Methods and models for the analysis of genetic variation across species using large-scale genomic data
Understanding how different evolutionary processes shape genetic variation within and between species is an important question in population genetics. The advent of next generation sequencing has allowed for many theories and hypotheses to be tested explicitly with data. However, questions such as what evolutionary processes affect neutral divergence (DNA differences between species) or genetic variation in different regions of the genome (such as on autosomes versus sex chromosomes) or how many genetic variants contribute to complex traits are still outstanding. In this dissertation, I utilized different large-scale genomic datasets and developed statistical methods to determine the role of natural selection on genetic variation between species, sex-biased evolutionary processes on shaping patterns of genetic variation on the X chromosome and autosomes, and how population history, mutation, and natural selection interact to control complex traits. First, I used genome-wide divergence data between multiple pairs of species ranging in divergence time to show that natural selection has reduced divergence at neutral sites that are linked to those under direct selection. To determine explicitly whether and to what extent linked selection and/or mutagenic recombination could account for the pattern of neutral divergence across the genome, I developed a statistical method and applied it to human-chimp neutral divergence dataset. I showed that a model including both linked selection and mutagenic recombination resulted in the best fit to the empirical data. However, the signal of mutagenic recombination could be coming from biased gene conversion.
Comparing genetic diversity between the X chromosome and the autosomes could provide insights into whether and how sex-biased processes have affected genetic variation between different genomic regions. For example, X/A diversity ratio greater than neutral expectation could be due to more X chromosomes than expected and could be a result of mating practices such as polygamy where there are more reproducing females than males. I next utilized whole-genome sequences from dogs and wolves and found that X/A diversity is lower than neutral expectation in both dogs and wolves in ancient time-scales, arguing for evolutionary processes resulting in more males reproducing compared to females. However, within breed dogs, patterns of population differentiation suggest that there have been more reproducing females, highlighting effects from breeding practices such as popular sire effect where one male can father many offspring with multiple females.

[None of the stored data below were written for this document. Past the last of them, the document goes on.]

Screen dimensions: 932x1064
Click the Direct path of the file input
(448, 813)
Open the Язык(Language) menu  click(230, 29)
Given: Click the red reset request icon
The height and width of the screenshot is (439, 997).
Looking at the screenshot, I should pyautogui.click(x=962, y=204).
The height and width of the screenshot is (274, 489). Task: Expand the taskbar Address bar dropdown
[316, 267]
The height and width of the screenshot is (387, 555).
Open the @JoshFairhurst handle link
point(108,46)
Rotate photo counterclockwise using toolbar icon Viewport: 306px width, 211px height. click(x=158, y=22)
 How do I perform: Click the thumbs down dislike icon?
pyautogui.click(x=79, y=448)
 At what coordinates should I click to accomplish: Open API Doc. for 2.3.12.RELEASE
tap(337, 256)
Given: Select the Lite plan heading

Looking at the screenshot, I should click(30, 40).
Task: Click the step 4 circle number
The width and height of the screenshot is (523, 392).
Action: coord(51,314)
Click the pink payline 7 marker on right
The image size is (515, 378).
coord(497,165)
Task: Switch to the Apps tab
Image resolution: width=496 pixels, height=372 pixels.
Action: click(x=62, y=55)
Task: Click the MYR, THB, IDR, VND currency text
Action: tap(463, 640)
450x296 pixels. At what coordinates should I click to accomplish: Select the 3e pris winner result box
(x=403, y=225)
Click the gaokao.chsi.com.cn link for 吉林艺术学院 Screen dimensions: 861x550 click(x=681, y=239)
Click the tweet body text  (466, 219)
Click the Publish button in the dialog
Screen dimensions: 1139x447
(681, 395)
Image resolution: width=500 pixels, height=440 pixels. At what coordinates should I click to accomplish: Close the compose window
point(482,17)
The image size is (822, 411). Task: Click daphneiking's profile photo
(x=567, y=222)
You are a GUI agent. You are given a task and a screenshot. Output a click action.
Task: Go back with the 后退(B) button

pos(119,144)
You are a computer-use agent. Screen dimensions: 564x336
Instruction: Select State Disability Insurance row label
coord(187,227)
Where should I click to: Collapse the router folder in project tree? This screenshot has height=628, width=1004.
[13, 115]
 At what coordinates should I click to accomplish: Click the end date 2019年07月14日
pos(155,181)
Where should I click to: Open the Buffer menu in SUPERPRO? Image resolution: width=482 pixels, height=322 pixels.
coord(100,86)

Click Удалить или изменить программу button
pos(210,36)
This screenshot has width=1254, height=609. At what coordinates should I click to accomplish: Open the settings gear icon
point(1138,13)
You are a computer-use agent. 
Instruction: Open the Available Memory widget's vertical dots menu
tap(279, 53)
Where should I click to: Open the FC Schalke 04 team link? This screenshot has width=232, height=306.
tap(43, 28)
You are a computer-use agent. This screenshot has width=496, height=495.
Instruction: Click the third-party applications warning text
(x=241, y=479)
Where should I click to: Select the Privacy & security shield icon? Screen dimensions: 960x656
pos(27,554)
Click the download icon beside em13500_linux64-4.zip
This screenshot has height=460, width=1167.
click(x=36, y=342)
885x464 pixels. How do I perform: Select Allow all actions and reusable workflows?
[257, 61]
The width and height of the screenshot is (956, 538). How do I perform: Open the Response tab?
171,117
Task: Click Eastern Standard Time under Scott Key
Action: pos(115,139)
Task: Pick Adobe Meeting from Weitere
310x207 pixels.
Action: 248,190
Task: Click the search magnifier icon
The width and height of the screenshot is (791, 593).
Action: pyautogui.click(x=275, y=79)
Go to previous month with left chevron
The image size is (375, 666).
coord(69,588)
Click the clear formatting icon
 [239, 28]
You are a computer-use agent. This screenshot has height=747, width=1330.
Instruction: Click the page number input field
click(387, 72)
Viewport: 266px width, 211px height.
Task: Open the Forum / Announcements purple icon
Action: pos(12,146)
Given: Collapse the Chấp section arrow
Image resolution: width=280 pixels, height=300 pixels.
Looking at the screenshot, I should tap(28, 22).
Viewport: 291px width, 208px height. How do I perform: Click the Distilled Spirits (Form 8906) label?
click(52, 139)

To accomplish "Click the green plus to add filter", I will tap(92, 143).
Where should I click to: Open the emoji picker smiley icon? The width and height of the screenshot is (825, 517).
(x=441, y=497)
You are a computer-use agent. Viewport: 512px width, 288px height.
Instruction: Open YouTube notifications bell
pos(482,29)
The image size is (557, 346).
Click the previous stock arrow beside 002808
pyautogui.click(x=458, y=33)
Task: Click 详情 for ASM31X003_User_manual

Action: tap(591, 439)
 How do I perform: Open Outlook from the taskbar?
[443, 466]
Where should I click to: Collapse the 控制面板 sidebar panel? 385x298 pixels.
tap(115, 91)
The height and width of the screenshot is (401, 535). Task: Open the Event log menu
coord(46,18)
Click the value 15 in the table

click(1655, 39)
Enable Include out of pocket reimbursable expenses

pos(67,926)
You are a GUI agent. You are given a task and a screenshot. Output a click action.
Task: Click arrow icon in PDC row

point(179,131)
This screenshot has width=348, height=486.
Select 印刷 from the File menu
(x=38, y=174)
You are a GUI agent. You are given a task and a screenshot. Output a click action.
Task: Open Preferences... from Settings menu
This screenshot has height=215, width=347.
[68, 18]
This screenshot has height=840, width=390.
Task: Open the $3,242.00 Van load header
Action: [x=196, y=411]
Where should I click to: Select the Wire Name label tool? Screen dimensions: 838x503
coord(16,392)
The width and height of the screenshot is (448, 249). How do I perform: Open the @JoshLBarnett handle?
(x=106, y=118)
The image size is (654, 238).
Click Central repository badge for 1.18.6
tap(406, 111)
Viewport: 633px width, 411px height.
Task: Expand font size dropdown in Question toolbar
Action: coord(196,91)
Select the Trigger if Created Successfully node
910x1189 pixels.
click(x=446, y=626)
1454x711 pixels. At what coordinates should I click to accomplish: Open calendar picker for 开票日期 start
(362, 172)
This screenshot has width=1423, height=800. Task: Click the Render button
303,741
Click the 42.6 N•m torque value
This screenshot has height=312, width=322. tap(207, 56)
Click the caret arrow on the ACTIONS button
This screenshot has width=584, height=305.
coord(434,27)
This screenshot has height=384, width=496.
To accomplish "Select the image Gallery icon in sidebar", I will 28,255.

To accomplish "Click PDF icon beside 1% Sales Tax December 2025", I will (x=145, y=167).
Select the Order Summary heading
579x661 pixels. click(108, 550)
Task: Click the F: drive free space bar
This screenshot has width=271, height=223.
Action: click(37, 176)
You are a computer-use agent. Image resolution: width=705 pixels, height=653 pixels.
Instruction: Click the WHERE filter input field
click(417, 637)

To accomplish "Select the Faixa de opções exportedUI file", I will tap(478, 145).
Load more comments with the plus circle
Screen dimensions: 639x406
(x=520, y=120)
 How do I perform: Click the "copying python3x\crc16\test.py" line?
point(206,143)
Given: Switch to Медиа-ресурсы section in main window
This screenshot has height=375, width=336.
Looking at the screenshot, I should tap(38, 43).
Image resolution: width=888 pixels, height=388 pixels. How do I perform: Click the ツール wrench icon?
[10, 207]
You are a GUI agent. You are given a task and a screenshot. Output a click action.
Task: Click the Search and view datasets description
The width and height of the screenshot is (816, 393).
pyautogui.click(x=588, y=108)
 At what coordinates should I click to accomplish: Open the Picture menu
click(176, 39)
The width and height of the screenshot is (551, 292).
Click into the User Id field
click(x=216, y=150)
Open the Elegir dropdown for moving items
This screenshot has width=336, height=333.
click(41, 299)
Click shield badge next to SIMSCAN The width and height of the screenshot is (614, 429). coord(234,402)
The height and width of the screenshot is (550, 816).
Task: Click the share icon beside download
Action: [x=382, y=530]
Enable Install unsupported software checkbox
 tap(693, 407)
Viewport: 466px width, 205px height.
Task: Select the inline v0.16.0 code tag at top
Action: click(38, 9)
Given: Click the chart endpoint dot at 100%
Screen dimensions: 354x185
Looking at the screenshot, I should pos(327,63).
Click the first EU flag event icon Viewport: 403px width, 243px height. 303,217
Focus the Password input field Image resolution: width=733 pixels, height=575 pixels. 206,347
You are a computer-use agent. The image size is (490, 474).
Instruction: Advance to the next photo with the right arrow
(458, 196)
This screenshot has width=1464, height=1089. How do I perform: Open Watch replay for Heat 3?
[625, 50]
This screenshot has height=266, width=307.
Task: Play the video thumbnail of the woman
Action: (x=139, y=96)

In medical genetics, a complete understanding of the genetic architecture is essential to unravel the genetic basis of complex traits. While genome wide association studies (GWAS) have discovered thousands of trait-associated variants and thus have furthered our understanding of the genetic architecture, key parameters such as the number of causal variants and the mutational target size are still under-studied. Further, the role of natural selection in shaping the genetic architecture is still not entirely understood. In the last chapter, I developed a computational method called InGeAr to infer the mutational target size and explore the role of natural selection on affecting the variant’s effect on the trait. I found that the mutational target size differs from trait to trait and can be large, up to tens of megabases. In addition, purifying selection is coupled with the variant’s effect on the trait. I discussed how these results support the omnigenic model of complex traits.
In summary, in this dissertation, I utilized different types of large genomic dataset, from genome-wide divergence data to whole genome sequence data to GWAS data to develop models and statistical methods to study how different evolutionary processes have shaped patterns of genetic variation across the genome.